When I read about the types of Phishing for the first time it made no sense for me why do we have so many types of phishing, then I started relating this to the real life on why do we have so many types of clothes, brands different types of phone models and makeup’s “Because People are different” and every one may not like just one type or a brand.
In the same way not, everyone falls for the same trick, so hackers/ scammers will come with their customized approach to lure people, hence we have types of phishing attacks.
Lets start understanding the types of Phishing attacks:
Phishing
The close analogy to “Phishing” is “fishing”, in real life to catch a fish we use a “bait like worms” and wait for any fish to bite and then we pull the rod. In the same way in the online world the scammer sends a fake email/ message/QR code/Work email to many people hoping someone would actually click and come into their trap, they are trying their luck.
How to protect against phishing:
Remember Phishing only works when you take a bait, pause and verify before you take any action like clicking links, entering personal information, making payments etc.
Spear Phishing
Spear phishing is more targeted towards a particular individual, they look at your online life, research about you, where do you work, your likes- Books, cooking etc and comes up with a well crafted scam personalized only for you, hoping that you would click on their link.

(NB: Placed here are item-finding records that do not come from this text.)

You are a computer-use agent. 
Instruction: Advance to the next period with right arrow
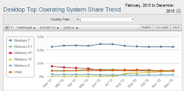coord(12,28)
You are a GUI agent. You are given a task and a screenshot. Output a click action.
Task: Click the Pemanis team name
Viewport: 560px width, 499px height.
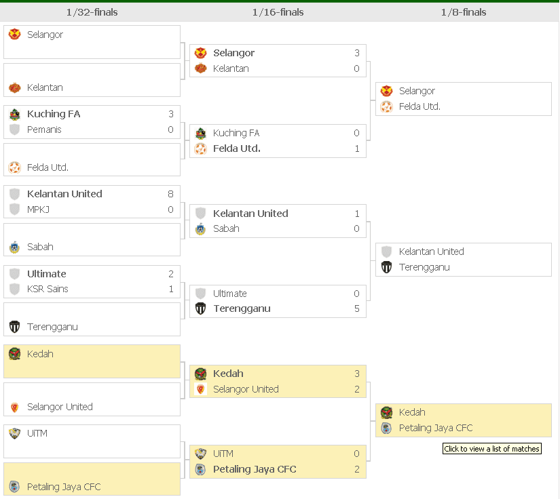pyautogui.click(x=44, y=129)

How to protect against Spear Phishing:
1.Check email address:
Always check the “from address” there will be small changes in the email id like a letter misplaced or added a number, these checks must be done especially if they come from known sources like a bank or from a unknown person.
2.Verify Requests Manually:
Always call or speak in person before approving money transfers or sharing sensitive data.

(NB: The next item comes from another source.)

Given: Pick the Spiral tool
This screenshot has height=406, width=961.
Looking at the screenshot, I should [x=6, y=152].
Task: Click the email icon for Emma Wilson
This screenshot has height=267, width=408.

3.Avoid clicking on any malicious links or Attachments when you receive an unexpected email or messages.
4.Use MFA ( Multifactor authentication)
By chance if the scammers steal the password, it will stop them from entering into the email account as there is one more step of verification.
Whaling:
Whaling is usually targeted towards high profile individuals, CEO’s, executives, government official’s etc. In a regular phishing scammers go for anyone but in whaling they target high profile individuals. The scammers/hackers study these individuals carefully, research about them – job roles, organizations they work for, social media, events they attend. Based on their study the scammer/hacker will customize a high personized email, text or message that looks legitimate – like coming from an event organiser for a conference, a colleague in the office asking to approve the invoice and make the email as realistic as possible or something which interests them and send this across to these high profile individuals.
How to protect against Whaling:
1.Check email address:
Always check the “from address” there will be small changes in the email id like a letter misplaced or added a number, these checks must be done especially if they come from known sources like a bank or from a unknown person.
2.Verify Requests Manually:
Always call or speak in person before approving money transfers or sharing sensitive data.
3.Use MFA ( Multifactor authentication)
By chance if the scammers steal the password, it will stop them from entering into the email account as there is one more step of verification.